In this Thursday Jan. 30, 2014 photo, Felicia Grant, a lieutenant at the Salvation Army listens to a devotional before handing out free food to needy residents in Los Banos, Calif. Grant fears that the state’s drought will be so severe this year that middle-class families in the Central Valley will need free food along with the farm workers. She hopes that they’re not afraid to ask for help when the time comes. “It may start at the bottom,” she said. “But it reaches the top.” (AP Photo/Scott Smith)
MENDOTA, Calif. (AP) — Amid California’s driest year on record, the nation’s leading agricultural region is locked in drought and bracing for unemployment to soar, sending farm workers to food lines in a place famous for its abundance.

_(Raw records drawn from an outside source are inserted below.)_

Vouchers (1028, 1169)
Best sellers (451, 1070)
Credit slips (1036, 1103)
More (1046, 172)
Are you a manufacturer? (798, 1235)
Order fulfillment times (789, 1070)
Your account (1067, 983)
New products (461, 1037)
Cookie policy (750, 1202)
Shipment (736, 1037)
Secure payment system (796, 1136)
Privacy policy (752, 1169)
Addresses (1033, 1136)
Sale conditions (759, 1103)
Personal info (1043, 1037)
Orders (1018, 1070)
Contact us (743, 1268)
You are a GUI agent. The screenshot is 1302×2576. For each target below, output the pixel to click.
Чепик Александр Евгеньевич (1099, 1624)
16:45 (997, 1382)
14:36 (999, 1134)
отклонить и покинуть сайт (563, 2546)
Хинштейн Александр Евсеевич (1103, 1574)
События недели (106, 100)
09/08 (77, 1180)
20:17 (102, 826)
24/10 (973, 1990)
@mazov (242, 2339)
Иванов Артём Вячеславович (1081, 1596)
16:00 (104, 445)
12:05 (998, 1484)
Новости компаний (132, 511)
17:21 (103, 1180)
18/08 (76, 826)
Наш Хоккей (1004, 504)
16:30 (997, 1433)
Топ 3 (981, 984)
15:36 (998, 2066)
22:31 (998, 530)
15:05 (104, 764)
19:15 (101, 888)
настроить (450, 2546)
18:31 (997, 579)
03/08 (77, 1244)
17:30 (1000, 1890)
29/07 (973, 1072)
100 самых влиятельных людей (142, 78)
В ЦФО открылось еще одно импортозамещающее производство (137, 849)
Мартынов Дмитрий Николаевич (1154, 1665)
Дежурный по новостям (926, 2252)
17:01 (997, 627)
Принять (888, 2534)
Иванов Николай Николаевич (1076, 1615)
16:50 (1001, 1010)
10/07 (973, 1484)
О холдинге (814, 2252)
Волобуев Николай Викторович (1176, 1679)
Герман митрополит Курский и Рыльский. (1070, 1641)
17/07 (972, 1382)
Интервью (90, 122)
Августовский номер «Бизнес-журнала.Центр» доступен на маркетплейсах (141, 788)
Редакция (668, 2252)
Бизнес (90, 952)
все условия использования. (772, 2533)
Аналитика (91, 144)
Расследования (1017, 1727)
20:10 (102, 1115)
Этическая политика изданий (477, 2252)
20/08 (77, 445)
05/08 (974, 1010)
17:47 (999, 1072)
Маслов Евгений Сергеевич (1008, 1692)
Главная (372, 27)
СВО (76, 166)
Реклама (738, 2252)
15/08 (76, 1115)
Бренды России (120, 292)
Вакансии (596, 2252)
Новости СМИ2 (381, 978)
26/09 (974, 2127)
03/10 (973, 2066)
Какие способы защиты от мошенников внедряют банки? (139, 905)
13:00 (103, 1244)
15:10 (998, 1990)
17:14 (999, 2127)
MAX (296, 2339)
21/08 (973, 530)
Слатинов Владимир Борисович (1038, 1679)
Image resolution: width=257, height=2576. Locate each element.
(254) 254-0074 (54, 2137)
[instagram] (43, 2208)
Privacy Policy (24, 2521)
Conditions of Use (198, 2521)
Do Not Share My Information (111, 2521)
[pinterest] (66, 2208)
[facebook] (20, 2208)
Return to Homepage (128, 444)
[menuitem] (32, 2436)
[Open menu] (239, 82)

One-third of the Central Valley’s jobs are related to farming. Strains on water supplies are expected to force farmers to leave fields unplanted, creating a ripple effect on food processing plant workers, truck drivers and those who sell fertilizer, irrigation equipment and tractors.
No place may be harder hit than Mendota, a small farm town where unemployment rose above 40 percent at the height of the economic recession in 2009, also a dry year. Mayor Robert Silva said he fears this year could be even worse.
“We’re supposed to be the cantaloupe capital of the world,” Silva said. “But we’re the food line capital of the world.”